Any decision to arrest Lula would now be made by Brazilian Federal Judge Sergio Moro, who oversees a sweeping investigation into kickbacks at state-run oil firm Petrobras and approved the detention of dozens of senior executives.
State prosecutors last week filed for the arrest of Lula after charging him with money laundering for concealing ownership of a beachfront condominium, in a case that had been separate from the investigation overseen by Moro in the southern Brazilian city of Curitiba.
Accepting a Cabinet position would give Lula immunity from Moro, though not from the Brazilian Supreme Court. The source said Lula, Rousseff’s predecessor and political mentor, was nearly convinced he should take the position.
It was not yet decided whether he should be Rousseff’s chief of staff or replace Brazilian Minister of Communications Ricardo Berzoini, the source said.
Sao Paulo Judge Maria Priscilla Oliveira said that the state prosecutors’ case had an “undeniable connection” to the Petrobras investigation, in which dozens of engineering executives schemed to siphon money from Petrobras in order to bribe public officials.

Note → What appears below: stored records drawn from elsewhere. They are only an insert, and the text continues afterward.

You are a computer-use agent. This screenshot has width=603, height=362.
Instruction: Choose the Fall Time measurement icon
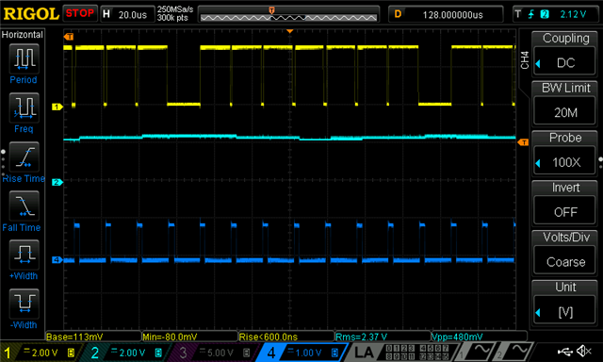24,206
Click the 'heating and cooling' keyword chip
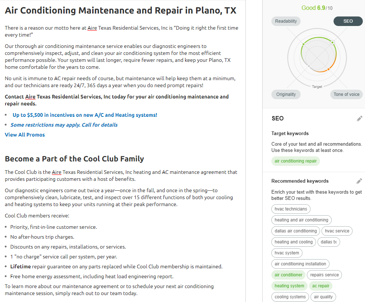Viewport: 365px width, 302px height. pos(294,242)
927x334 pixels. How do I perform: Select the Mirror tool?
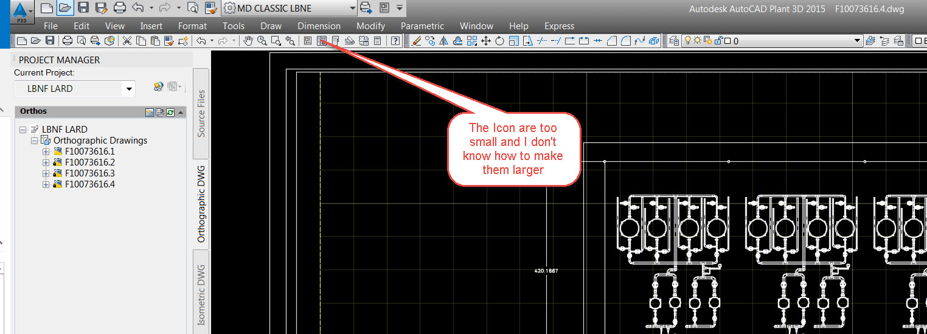pyautogui.click(x=443, y=41)
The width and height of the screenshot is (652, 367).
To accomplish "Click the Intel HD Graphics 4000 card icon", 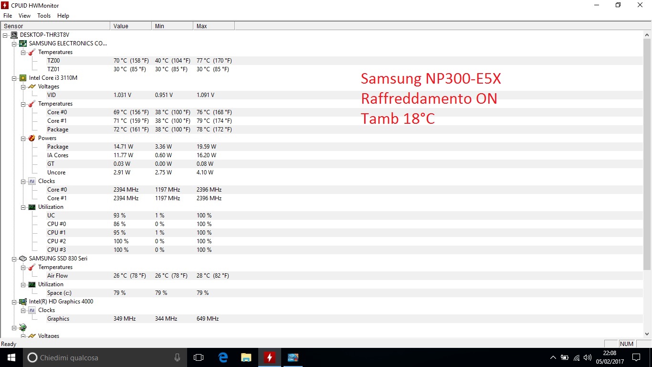I will [22, 302].
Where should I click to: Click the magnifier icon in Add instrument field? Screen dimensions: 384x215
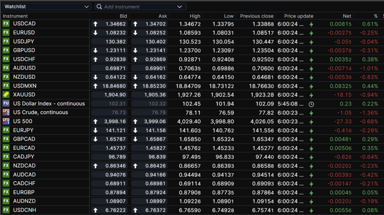[x=99, y=7]
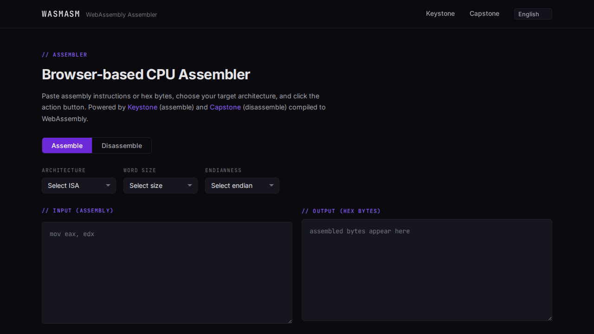This screenshot has height=334, width=594.
Task: Click the WebAssembly Assembler subtitle text
Action: pyautogui.click(x=121, y=14)
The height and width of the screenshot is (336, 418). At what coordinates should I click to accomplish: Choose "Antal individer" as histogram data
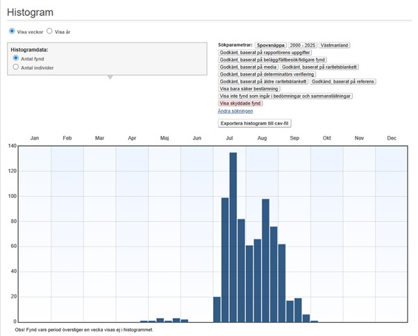click(x=16, y=67)
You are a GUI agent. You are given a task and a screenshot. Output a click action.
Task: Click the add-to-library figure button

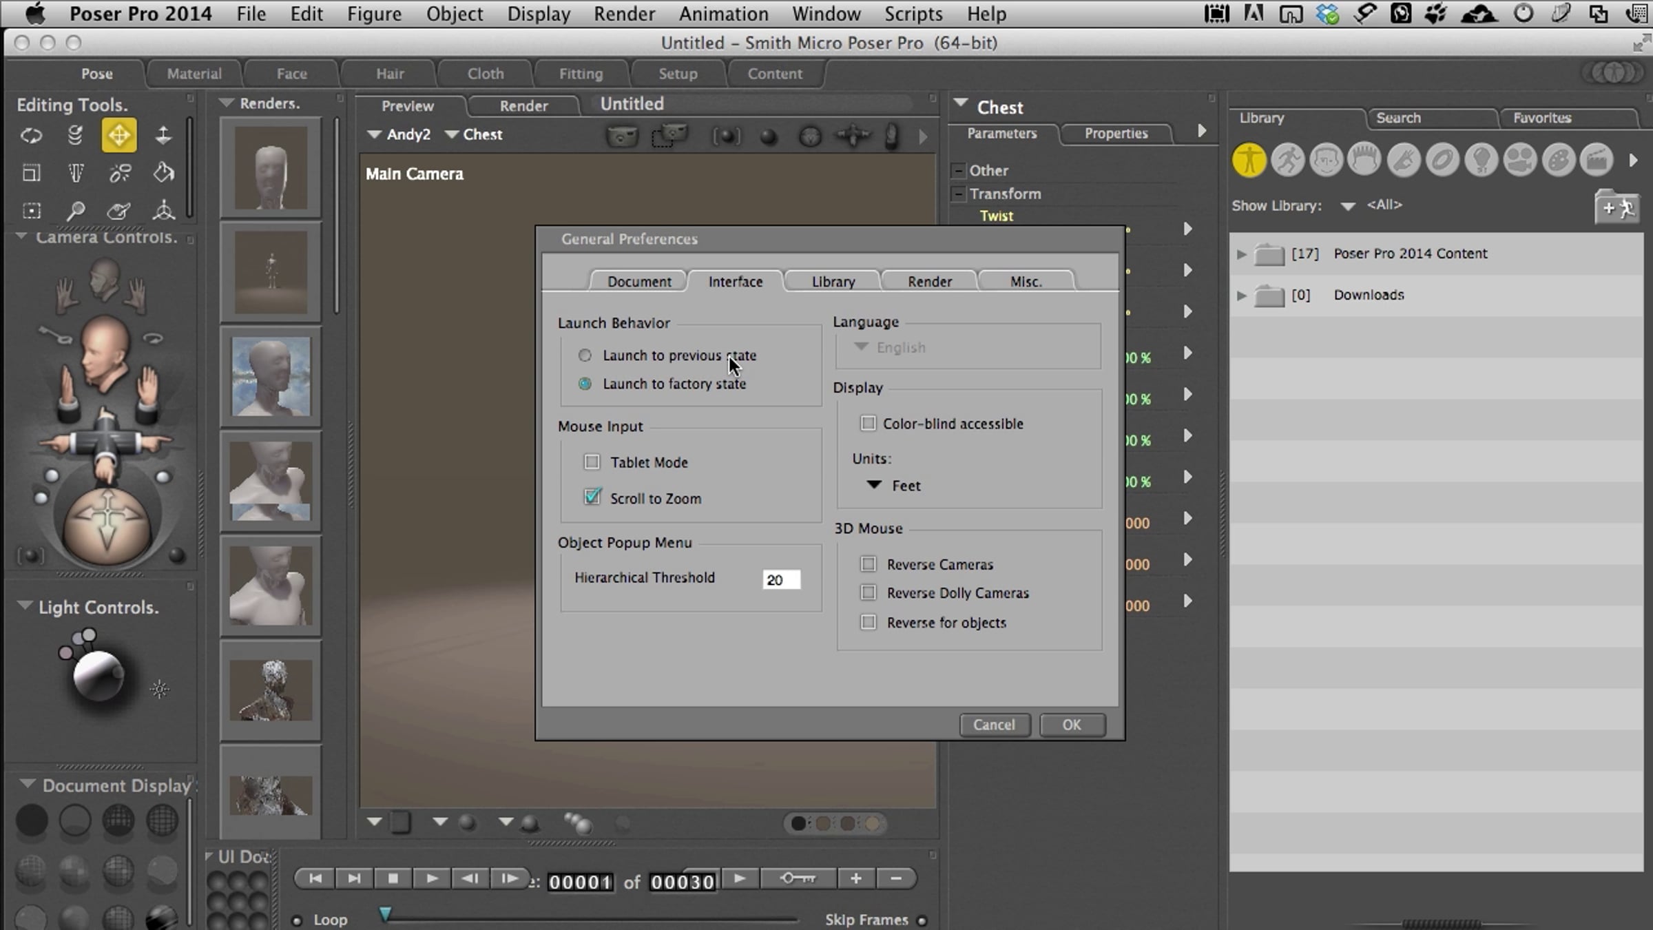[1616, 207]
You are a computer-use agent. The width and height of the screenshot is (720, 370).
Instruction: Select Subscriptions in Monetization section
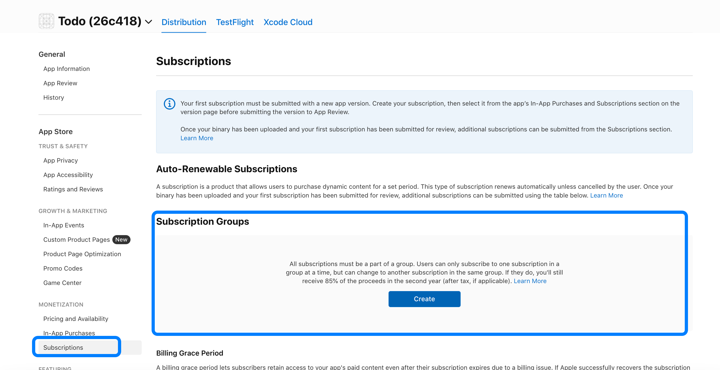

News magazine Veja reported a major break in the Petrobras case, providing details of alleged plea bargain testimony from the former head of engineering conglomerate Andrade Gutierrez that named several sitting ministers.
Veja reported, without saying how it obtained the information, that former Andrade Gutierrez chief executive officer Otavio Azevedo confessed that a bribery scheme already documented at Petrobras was standard operating practice for spending throughout the government.
Azevedo, who is now under house arrest, said the graft scheme included payoffs for soccer stadiums built for the 2014 FIFA World Cup, Veja reported, backing up similar reports from newspaper Folha de S Paulo in November last year.
Azevedo’s plea bargain, if confirmed, would be the first from a head of Brazil’s biggest engineering groups, which have been at the center of the Petrobras investigation rattling the nation’s political establishment for two years.
Moro has already allowed federal police to detain Lula for questioning after prosecutors said he might have benefited from the scheme, an event that spurred isolated clashes between Lula’s supporters and critics.
Lula has disavowed ownership of the apartment and denied any wrongdoing, calling the investigation political in nature.